> TASK TO COMPLETE
Write out the entries again. Match each one exactly.

(Stored items)
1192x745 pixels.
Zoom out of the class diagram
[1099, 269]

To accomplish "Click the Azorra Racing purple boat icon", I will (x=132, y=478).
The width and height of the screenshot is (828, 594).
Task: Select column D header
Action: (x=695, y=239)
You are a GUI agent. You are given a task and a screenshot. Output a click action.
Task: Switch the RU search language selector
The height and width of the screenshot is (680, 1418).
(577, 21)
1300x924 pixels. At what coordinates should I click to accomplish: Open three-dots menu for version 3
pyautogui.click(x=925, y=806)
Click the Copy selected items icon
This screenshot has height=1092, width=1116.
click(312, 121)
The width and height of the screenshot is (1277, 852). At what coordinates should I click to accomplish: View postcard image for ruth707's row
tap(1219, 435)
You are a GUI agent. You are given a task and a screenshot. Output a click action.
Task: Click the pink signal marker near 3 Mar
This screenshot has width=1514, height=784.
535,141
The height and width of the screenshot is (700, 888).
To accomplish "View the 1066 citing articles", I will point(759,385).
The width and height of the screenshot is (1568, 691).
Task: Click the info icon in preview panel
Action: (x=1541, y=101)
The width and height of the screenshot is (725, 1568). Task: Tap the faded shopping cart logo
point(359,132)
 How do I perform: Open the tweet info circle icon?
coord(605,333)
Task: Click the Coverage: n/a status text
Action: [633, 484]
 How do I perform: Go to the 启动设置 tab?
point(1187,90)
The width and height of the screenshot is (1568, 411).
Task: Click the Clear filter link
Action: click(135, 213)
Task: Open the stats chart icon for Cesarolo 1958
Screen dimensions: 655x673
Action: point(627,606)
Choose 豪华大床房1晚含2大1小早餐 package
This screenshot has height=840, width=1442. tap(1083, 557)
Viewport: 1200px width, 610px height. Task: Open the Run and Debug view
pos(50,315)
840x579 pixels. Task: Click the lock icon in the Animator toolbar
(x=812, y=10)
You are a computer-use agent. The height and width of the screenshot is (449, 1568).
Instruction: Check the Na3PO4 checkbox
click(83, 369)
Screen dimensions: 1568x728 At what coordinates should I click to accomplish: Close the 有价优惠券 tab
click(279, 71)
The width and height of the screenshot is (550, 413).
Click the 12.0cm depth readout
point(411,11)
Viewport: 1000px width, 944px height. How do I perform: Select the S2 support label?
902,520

> OUTPUT OF THE EXERCISE
1192x745 pixels.
Zoom out of the class diagram
[1099, 269]

To accomplish "Click the Azorra Racing purple boat icon", I will (x=132, y=478).
The width and height of the screenshot is (828, 594).
Task: Select column D header
Action: (x=695, y=239)
You are a GUI agent. You are given a task and a screenshot. Output a click action.
Task: Switch the RU search language selector
The height and width of the screenshot is (680, 1418).
(577, 21)
1300x924 pixels. At what coordinates should I click to accomplish: Open three-dots menu for version 3
pyautogui.click(x=925, y=806)
Click the Copy selected items icon
This screenshot has height=1092, width=1116.
click(312, 121)
The width and height of the screenshot is (1277, 852). At what coordinates should I click to accomplish: View postcard image for ruth707's row
tap(1219, 435)
You are a GUI agent. You are given a task and a screenshot. Output a click action.
Task: Click the pink signal marker near 3 Mar
This screenshot has width=1514, height=784.
535,141
The height and width of the screenshot is (700, 888).
To accomplish "View the 1066 citing articles", I will point(759,385).
The width and height of the screenshot is (1568, 691).
Task: Click the info icon in preview panel
Action: (x=1541, y=101)
The width and height of the screenshot is (725, 1568). Task: Tap the faded shopping cart logo
point(359,132)
 How do I perform: Open the tweet info circle icon?
coord(605,333)
Task: Click the Coverage: n/a status text
Action: [633, 484]
 How do I perform: Go to the 启动设置 tab?
point(1187,90)
The width and height of the screenshot is (1568, 411).
Task: Click the Clear filter link
Action: click(135, 213)
Task: Open the stats chart icon for Cesarolo 1958
Screen dimensions: 655x673
Action: point(627,606)
Choose 豪华大床房1晚含2大1小早餐 package
This screenshot has height=840, width=1442. tap(1083, 557)
Viewport: 1200px width, 610px height. Task: Open the Run and Debug view
pos(50,315)
840x579 pixels. Task: Click the lock icon in the Animator toolbar
(x=812, y=10)
You are a computer-use agent. The height and width of the screenshot is (449, 1568).
Instruction: Check the Na3PO4 checkbox
click(83, 369)
Screen dimensions: 1568x728 At what coordinates should I click to accomplish: Close the 有价优惠券 tab
click(279, 71)
The width and height of the screenshot is (550, 413).
Click the 12.0cm depth readout
point(411,11)
Viewport: 1000px width, 944px height. How do I perform: Select the S2 support label?
902,520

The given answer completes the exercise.